- [Activity]
Reproduce exactly the span of lines beginning at the one with "You are a GUI" and ending at the last line of the data below, omitting pictures.

- [Given data]
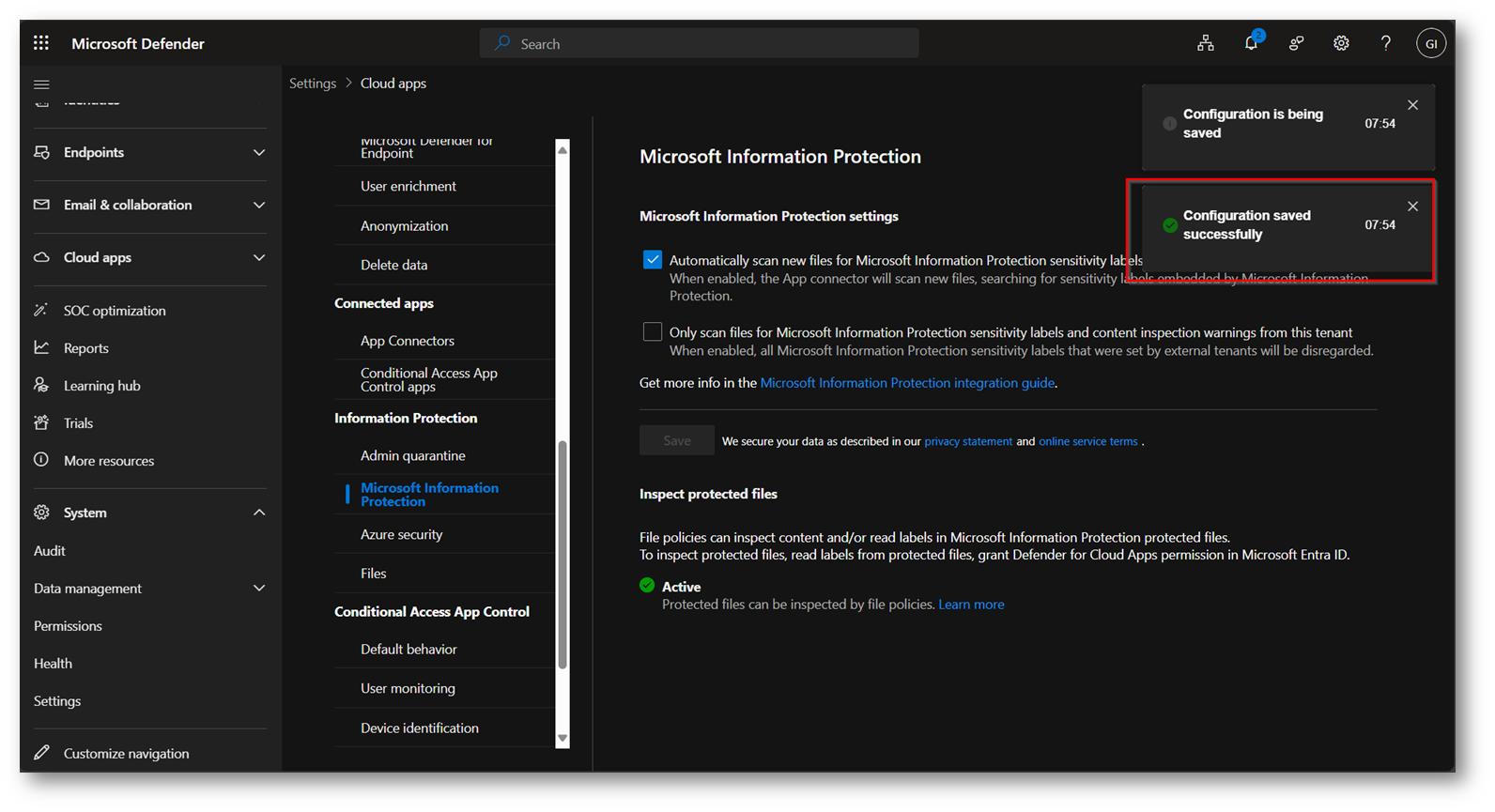Open App Connectors settings page

(x=408, y=341)
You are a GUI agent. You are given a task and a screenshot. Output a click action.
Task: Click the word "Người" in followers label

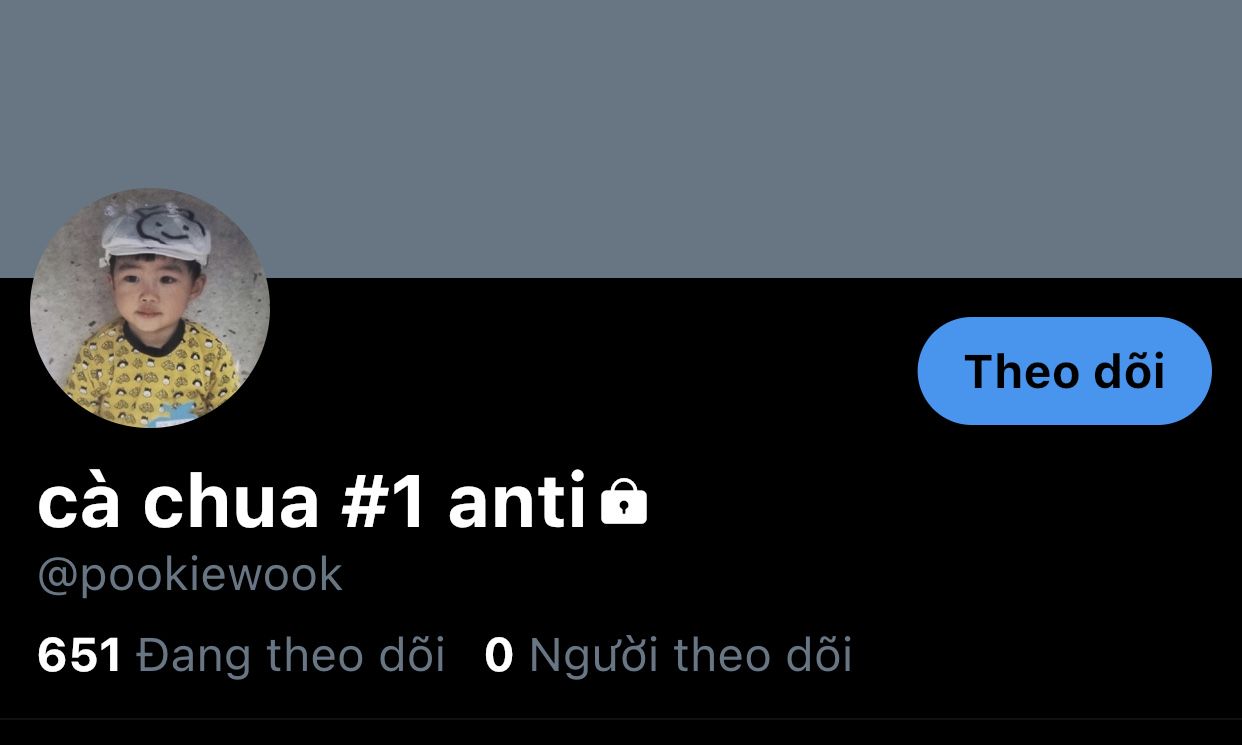(595, 656)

- [Result of this task]
You are a GUI agent. You are given a task and a screenshot. Output a click action.
Task: Click the word "Người" in followers label

(595, 656)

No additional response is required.